## Questions à traiter
[1] Selon l'extrait sur le mouvement « Estado del Malestar », dans quelle ville se situe le point de départ de ce mouvement ?
[2] D'après l'extrait sur le mouvement « Estado del Malestar », pourquoi les nœuds de l'appel malestar.org n'apportent-ils pas tous un appui formel à la journée du 15 mai ?
[3] Énumérez toutes les performances réalisées à Madrid qui sont décrites dans l'extrait sur le mouvement « Estado del Malestar ».

## Extrait de page
+-------+

Formellement, le mouvement “No les votes” n’appelle pas à descendre dans les rues le 15 mai, mais les appels à manifester ont été “twittées” et largement relayées par les principaux blogueurs de l’initiative. Et l’étiquette #nolesvotes se démultiplie un peu partout, se conjugue en badges, autocollants… et se diffuse en même temps que les autres appels.
“Estado del Malestar”
Avec eux et elles, l’expression du ras le bol sort des réseaux Internet et occupe les espaces publics et visibles. Il s’agit d’exprimer et de donner à voir son « mal-être ».
Le point de départ se situe à Séville. Un jeune homme lance un appel par Facebook contre la gestion de crise et la corruption politique. Des groupes de personnes à Madrid et à Santander suivent son appel pour faire une performance hebdomadaire sur une place centrale chaque ville. Ensuite le nom est trouvé, ce sera : “État du Mal-être”. Deux mois plus tard, une cinquantaine de villes, presque toutes des capitales provinciales, ont leur propre groupe d’agitation intervenant chaque semaine.
« Nous voulons communiquer que ce n’est pas le moment de se plaindre en restant dans les bars », note María, une travailleuse sociale qui fait partie du noeud malestar.org de Madrid, « Ce n’est pas un groupe, c’est un lieu » martèle Marcos au milieu de la huitième performance du groupe à la Puerta del Sol. « Nous voulons ouvrir des espaces et des outils pour que les gens s’organisent », explique-t-il. Mais, dit María, il est important de « laisser l’idéologie à la maison pour pouvoir se rassembler dans la rue. »
Chaque vendredi à 19 heures, sur la place en question, ceux qui ont suivi l’appel se retrouvent et inventent une nouvelle intervention. Jusqu’à présent, à Madrid ont été représentés un match de football entre le PSOEPP et le PPSOE ainsi qu’un jeu consistant à traverser un simple trait tracé sur le sol (« la ligne de l’indignation à l’action »). Parmi les dernières performances madrilènes, une action type théâtre de rue évoquant la fusillade du “Tres de Mayo” (le célèbre tableau de Goya). Le suivi est irrégulier, aussi varié que l’origine des personnes faisant partie des groupes : « Nous sommes ceux qui viennent toujours, et puis les autres tournent », dit María. Sur le forum et le noeud de la page Facebook participent plus de 600 personnes sur Madrid.
Ce sont des appels à se retrouver chaque semaine dans une place centrale afin de « montrer son mal-être de manière pacifique et chaque fois de manière plus créative » (voir le site malestar.org qui met des petites vidéos de ces performances)
En tant que groupes diffus et peu enclins à adopter des positions communes au-delà de l’expression commune dans la rue, il n’y a pas un appui formel de la part de tous les nœuds de l’appel malestar.org pour le 15 mai. « Mais à Barcelone, par exemple, ils l’ont voté et décidé qu’ils soutenaient l’appel », explique Marcos. « Et pour moi il est clair que beaucoup d’entre nous seront à la manifestation du 15 », ajoute María.

+-------+

## Données disponibles
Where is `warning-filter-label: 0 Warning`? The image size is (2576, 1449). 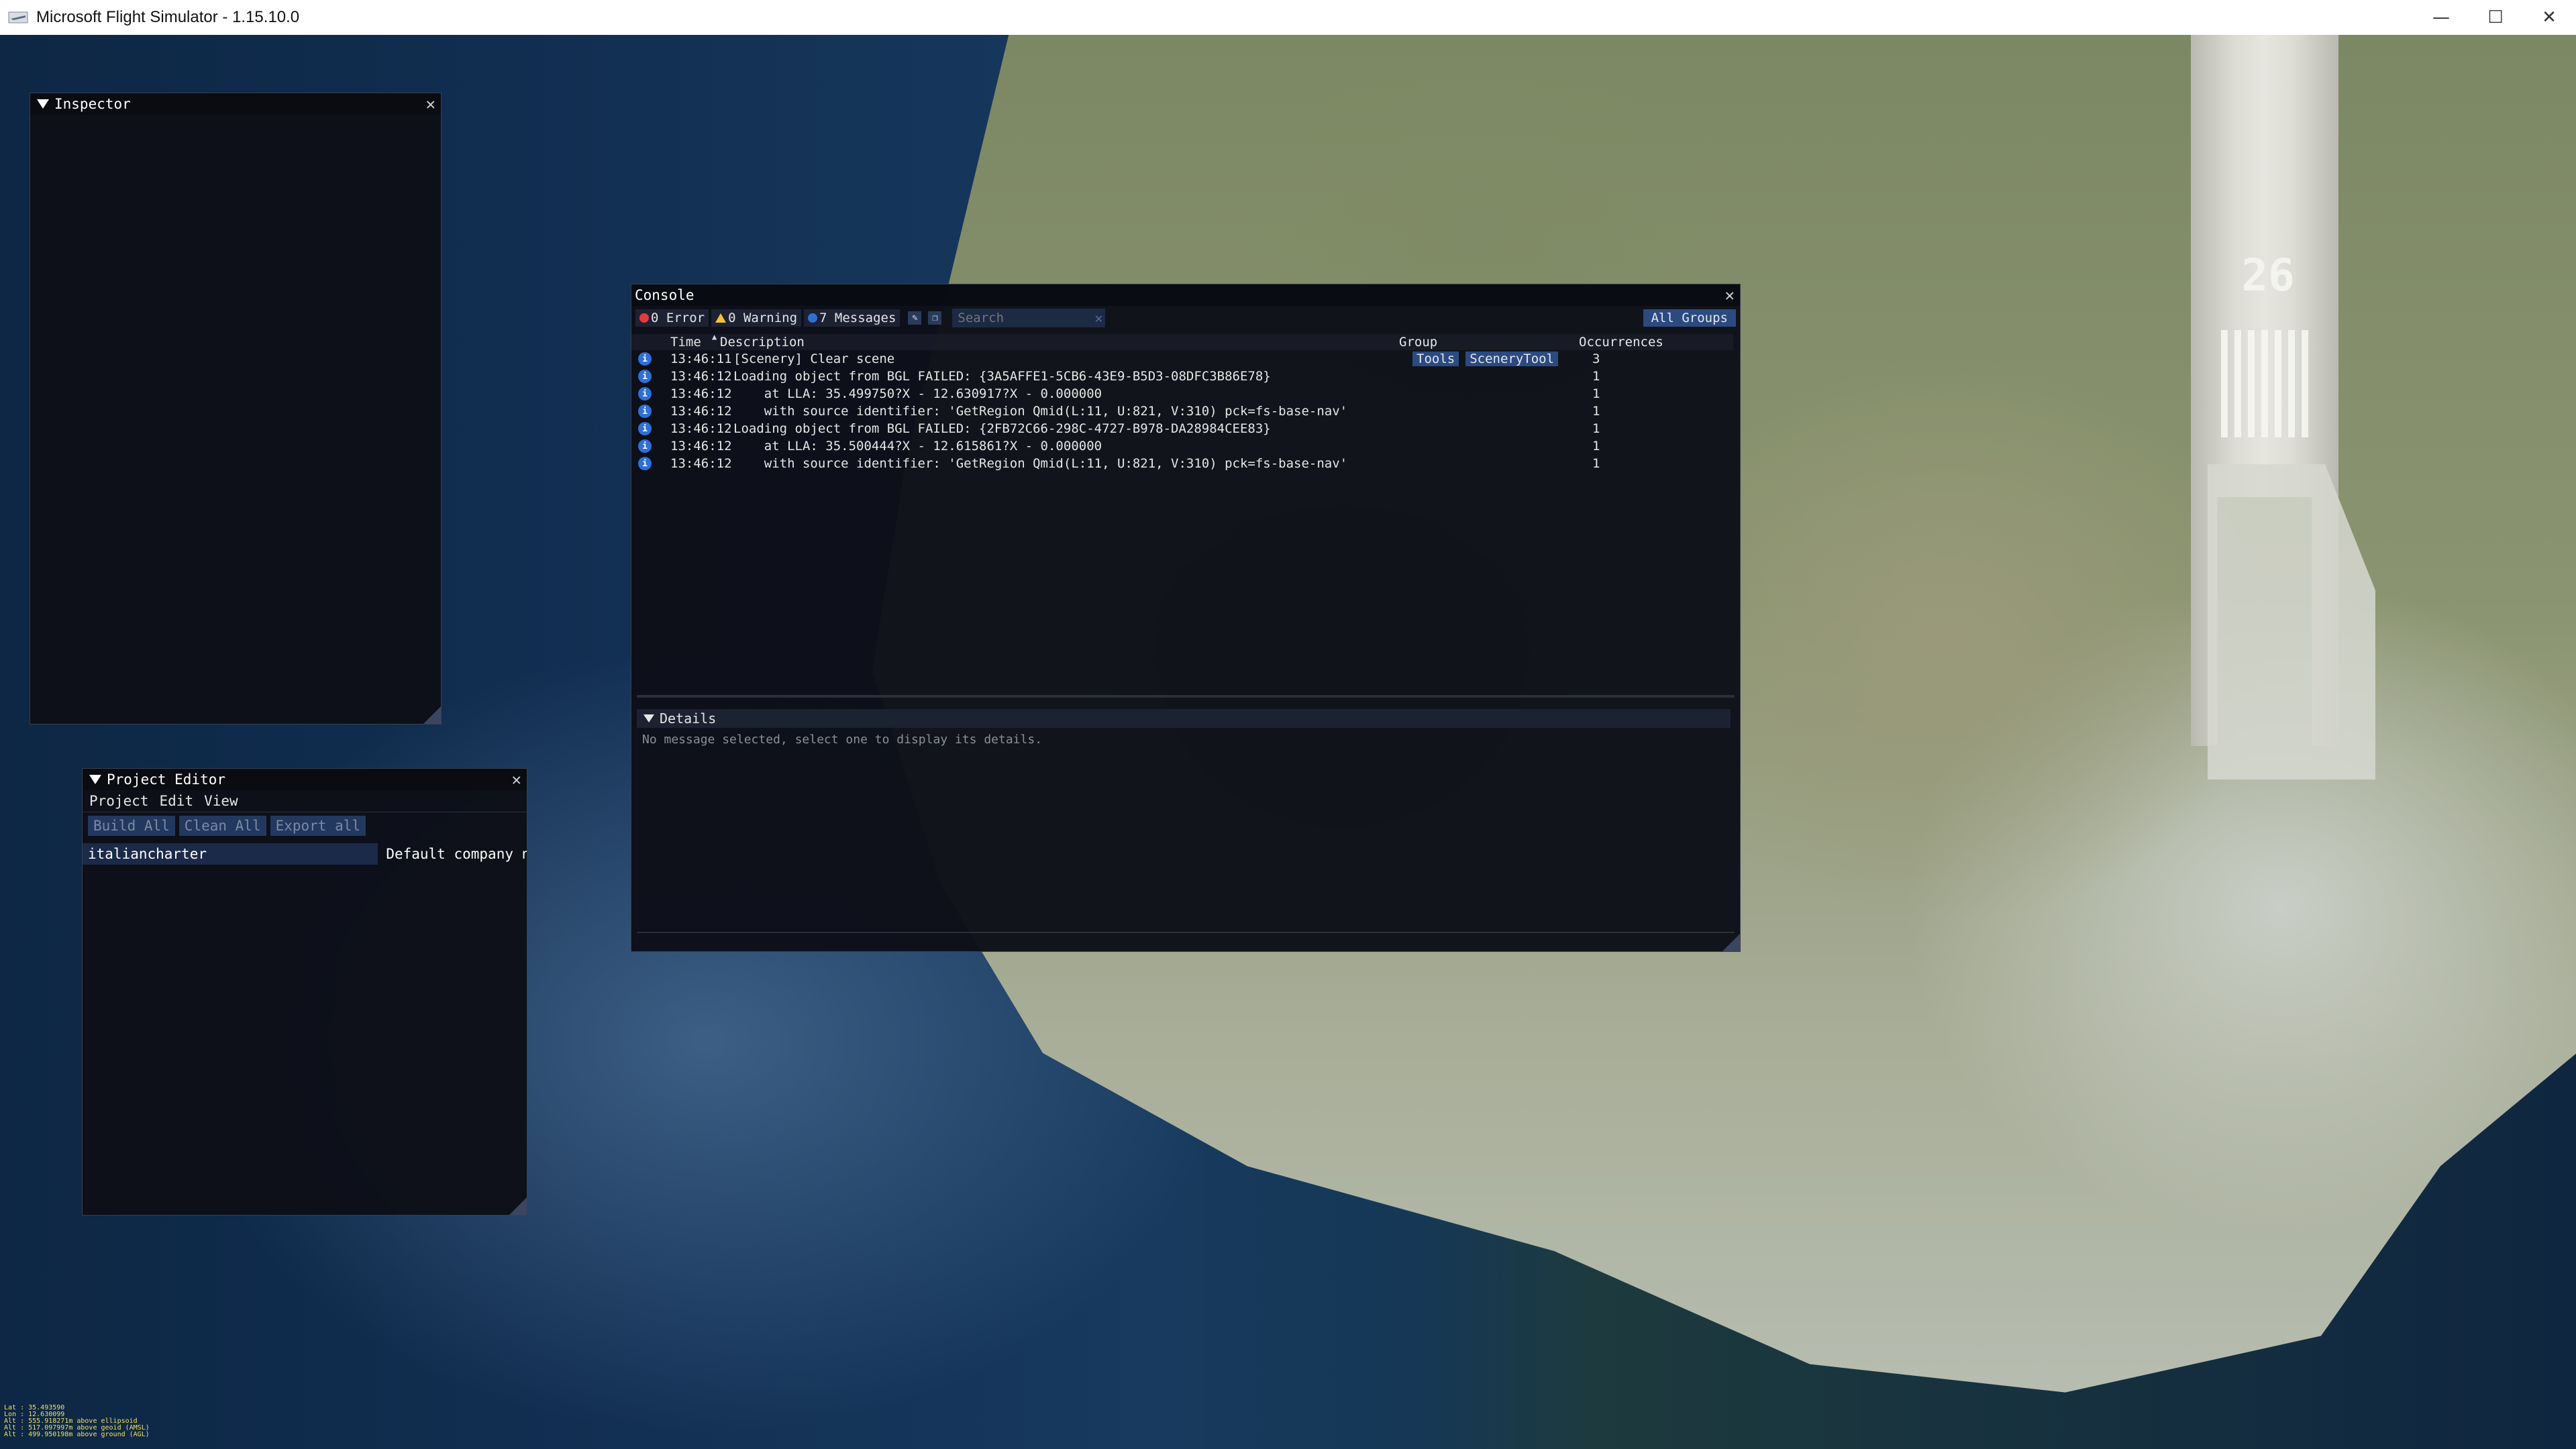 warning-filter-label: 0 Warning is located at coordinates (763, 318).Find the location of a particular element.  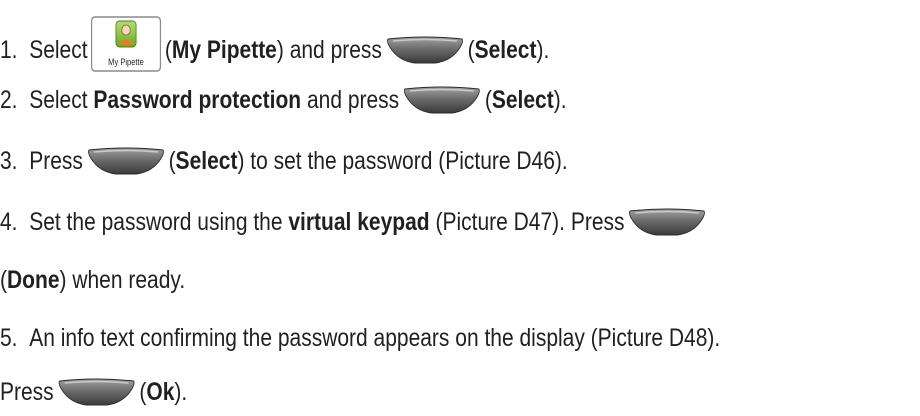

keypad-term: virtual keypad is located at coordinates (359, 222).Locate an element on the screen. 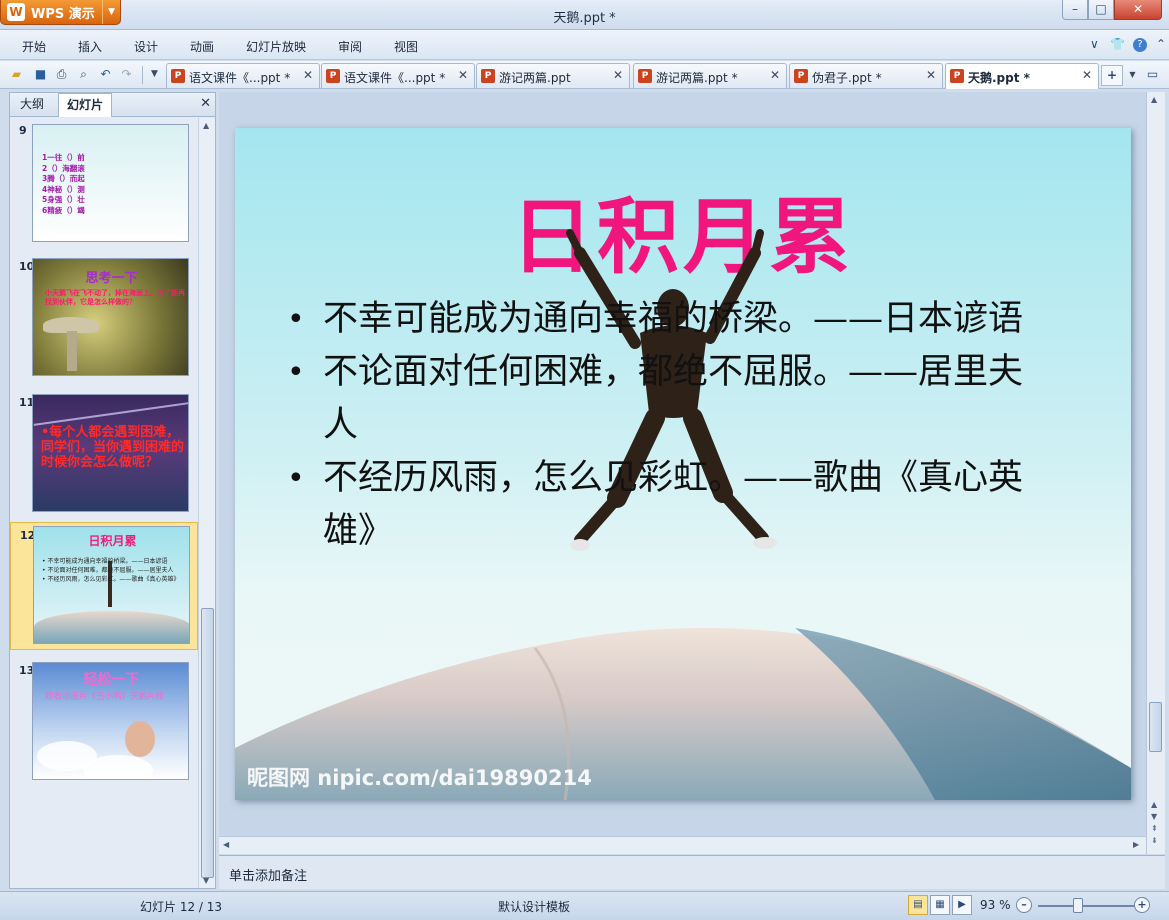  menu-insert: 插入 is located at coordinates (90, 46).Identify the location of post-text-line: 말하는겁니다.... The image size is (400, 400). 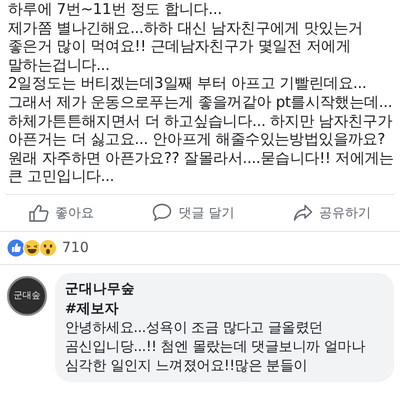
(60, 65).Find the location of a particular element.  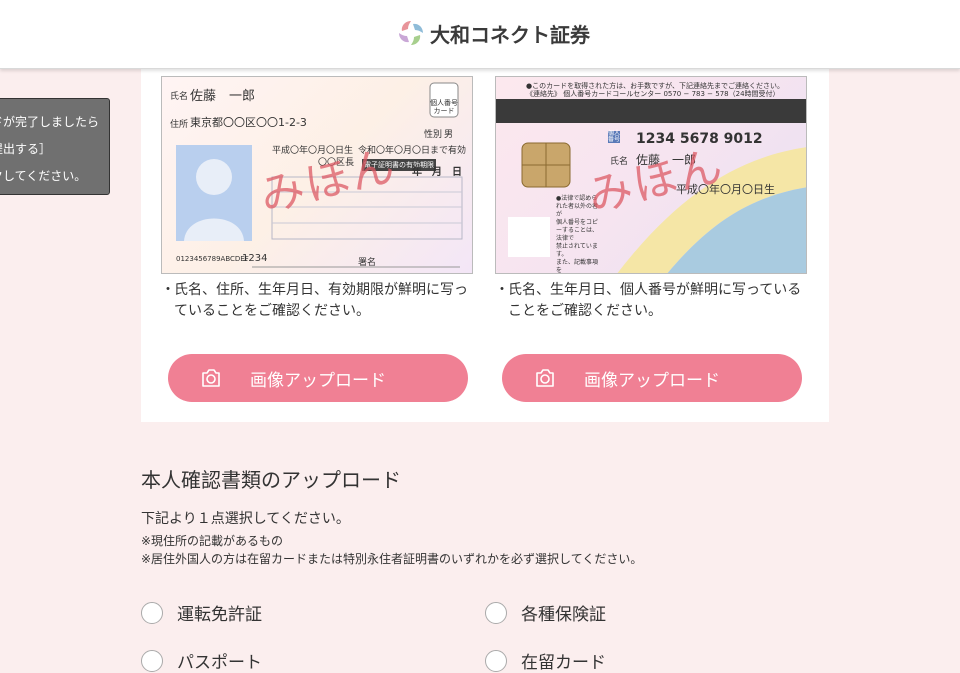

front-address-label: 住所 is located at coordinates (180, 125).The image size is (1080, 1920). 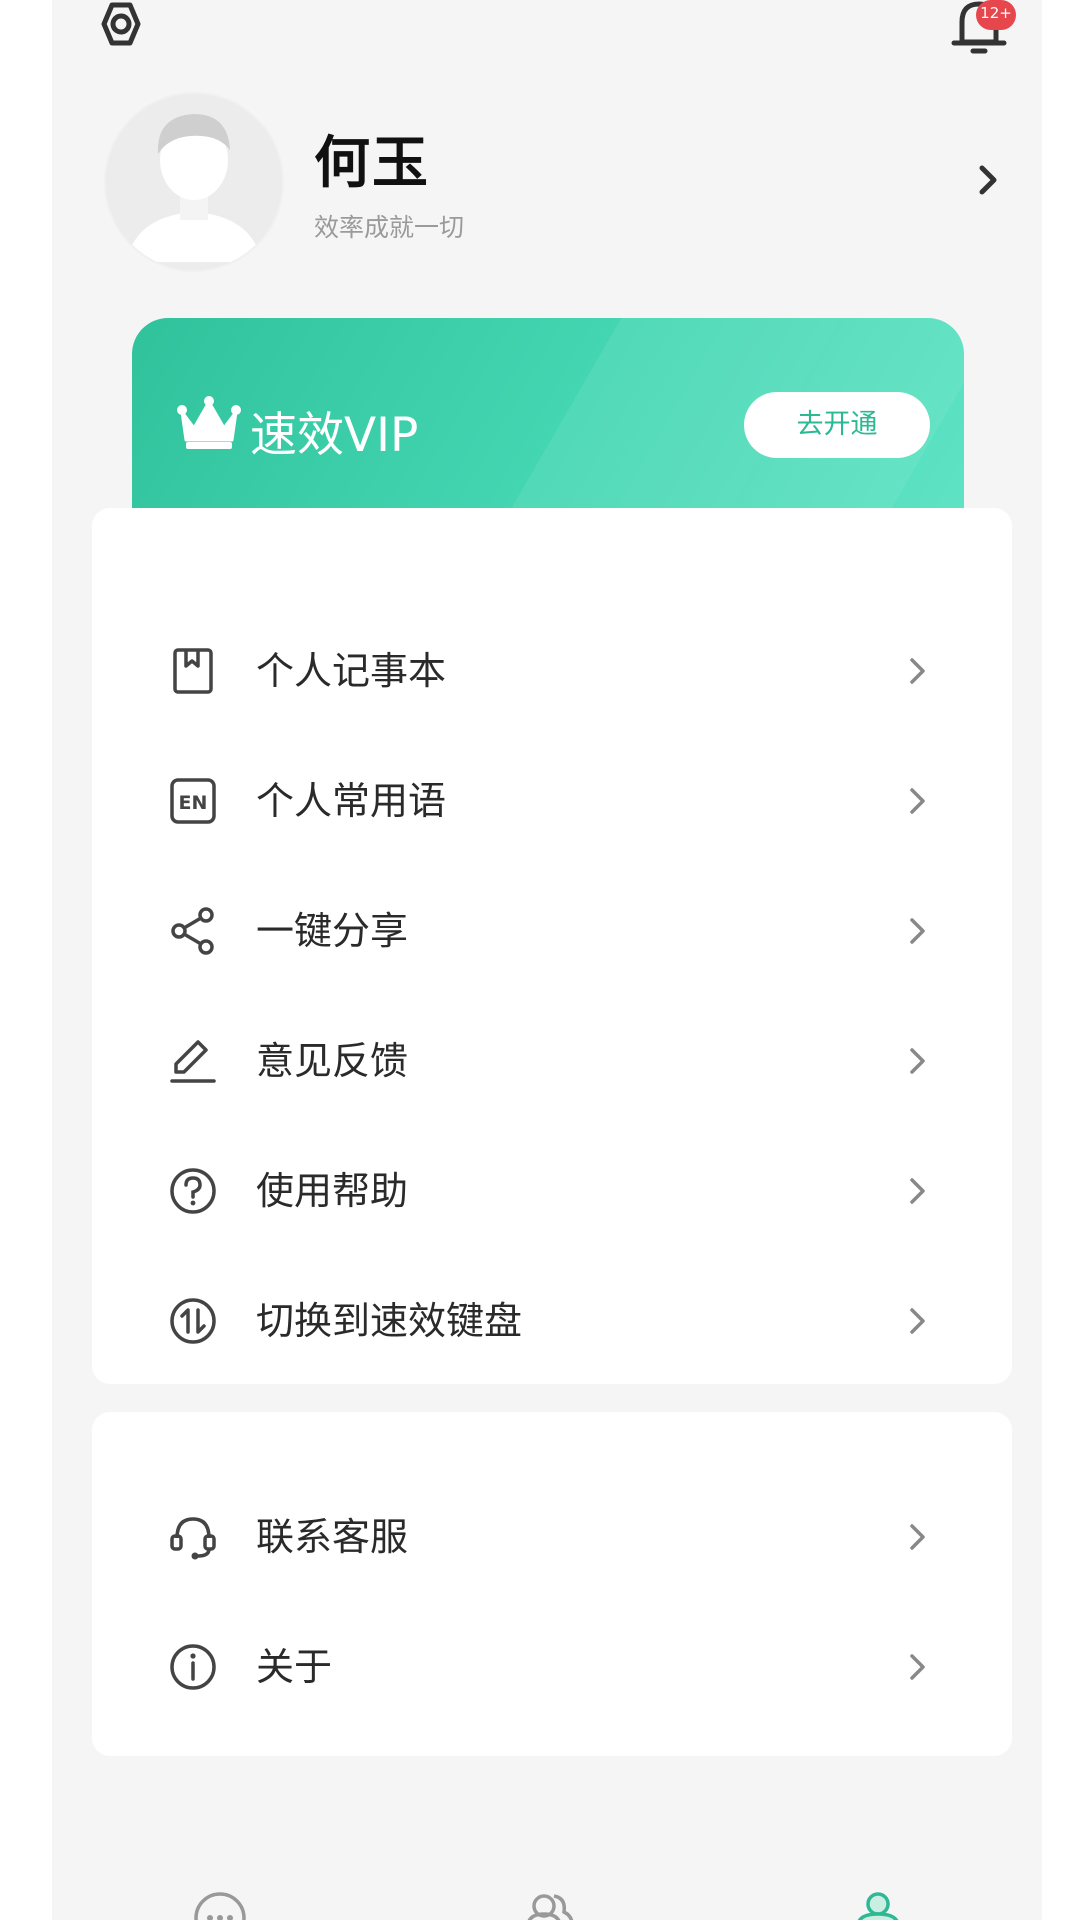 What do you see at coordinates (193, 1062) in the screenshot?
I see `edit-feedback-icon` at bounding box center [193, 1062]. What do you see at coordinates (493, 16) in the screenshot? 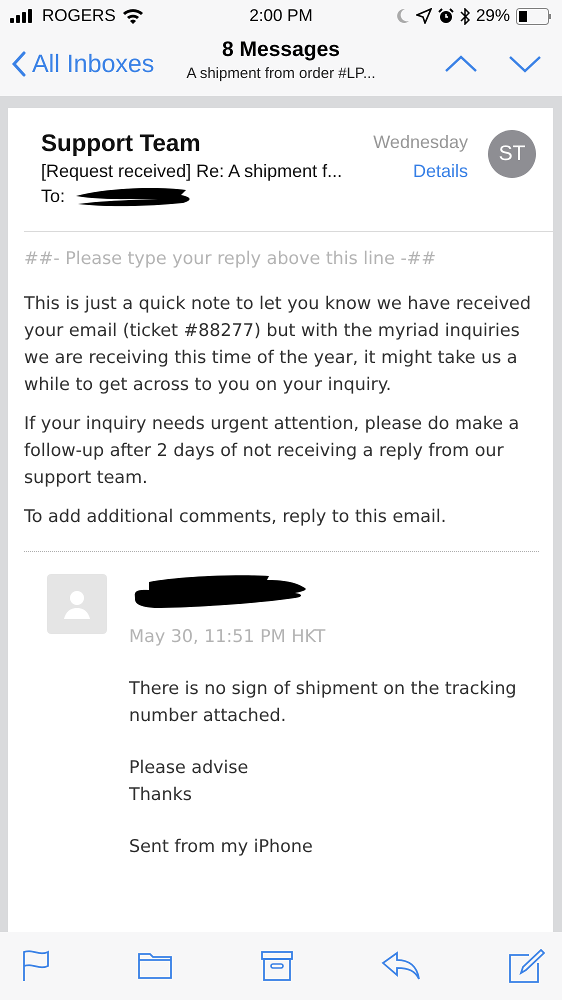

+-------+

## Réponses
[1] À Séville.

[2] Ce sont des groupes diffus, peu enclins à adopter des positions communes au-delà de l'expression commune dans la rue. Il n'y a donc pas d'appui formel de la part de tous les nœuds, même si celui de Barcelone a voté son soutien à l'appel.

[3]
- Un match de football entre le PSOEPP et le PPSOE
- Un jeu consistant à traverser un simple trait tracé sur le sol (« la ligne de l'indignation à l'action »)
- Une action de type théâtre de rue évoquant la fusillade du « Tres de Mayo », le célèbre tableau de Goya